● **WORK ITEM**: For each line in the records that contains "point", make a copy.

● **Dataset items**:
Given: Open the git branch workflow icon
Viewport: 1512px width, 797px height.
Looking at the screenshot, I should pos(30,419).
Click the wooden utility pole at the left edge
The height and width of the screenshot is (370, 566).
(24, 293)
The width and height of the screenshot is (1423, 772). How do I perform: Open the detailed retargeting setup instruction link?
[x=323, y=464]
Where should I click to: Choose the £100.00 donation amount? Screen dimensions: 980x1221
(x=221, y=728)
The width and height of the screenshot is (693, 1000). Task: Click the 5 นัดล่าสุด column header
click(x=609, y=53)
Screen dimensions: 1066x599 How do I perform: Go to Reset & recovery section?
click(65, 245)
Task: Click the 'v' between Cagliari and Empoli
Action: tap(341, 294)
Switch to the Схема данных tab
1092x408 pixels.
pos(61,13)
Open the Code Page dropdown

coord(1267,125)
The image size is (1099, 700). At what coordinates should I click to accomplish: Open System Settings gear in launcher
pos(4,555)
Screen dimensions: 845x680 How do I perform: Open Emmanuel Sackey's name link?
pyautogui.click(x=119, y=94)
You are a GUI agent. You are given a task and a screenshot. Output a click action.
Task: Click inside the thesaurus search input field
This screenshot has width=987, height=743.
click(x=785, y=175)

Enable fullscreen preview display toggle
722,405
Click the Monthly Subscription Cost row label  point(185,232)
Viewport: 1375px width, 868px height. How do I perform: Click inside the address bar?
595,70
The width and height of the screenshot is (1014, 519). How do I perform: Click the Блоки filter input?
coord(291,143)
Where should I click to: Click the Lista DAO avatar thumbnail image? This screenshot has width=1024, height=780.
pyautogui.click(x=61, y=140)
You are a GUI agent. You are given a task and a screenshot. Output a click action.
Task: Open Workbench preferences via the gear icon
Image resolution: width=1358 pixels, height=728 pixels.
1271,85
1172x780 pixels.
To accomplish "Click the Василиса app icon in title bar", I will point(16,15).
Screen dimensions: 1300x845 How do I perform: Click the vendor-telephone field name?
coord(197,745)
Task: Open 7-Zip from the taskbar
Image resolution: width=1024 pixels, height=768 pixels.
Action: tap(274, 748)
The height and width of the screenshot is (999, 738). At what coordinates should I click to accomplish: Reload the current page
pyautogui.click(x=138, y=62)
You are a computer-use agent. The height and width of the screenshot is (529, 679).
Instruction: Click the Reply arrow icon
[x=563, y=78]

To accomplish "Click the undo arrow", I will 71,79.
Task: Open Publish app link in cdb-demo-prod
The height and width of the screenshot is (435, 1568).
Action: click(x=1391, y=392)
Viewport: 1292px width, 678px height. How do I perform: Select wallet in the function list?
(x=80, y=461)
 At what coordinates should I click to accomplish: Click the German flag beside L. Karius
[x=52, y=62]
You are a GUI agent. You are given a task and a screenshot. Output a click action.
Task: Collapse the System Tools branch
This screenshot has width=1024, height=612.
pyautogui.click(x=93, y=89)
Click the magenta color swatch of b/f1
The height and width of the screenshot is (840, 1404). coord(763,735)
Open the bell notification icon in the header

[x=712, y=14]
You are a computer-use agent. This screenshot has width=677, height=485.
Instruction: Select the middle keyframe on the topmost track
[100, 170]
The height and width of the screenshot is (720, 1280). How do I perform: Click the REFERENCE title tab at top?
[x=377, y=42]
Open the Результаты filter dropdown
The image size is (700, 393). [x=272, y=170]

● **OUTPUT BELOW**:
Click the Monthly Subscription Cost row label  point(185,232)
To accomplish "Click the Василиса app icon in title bar", I will point(16,15).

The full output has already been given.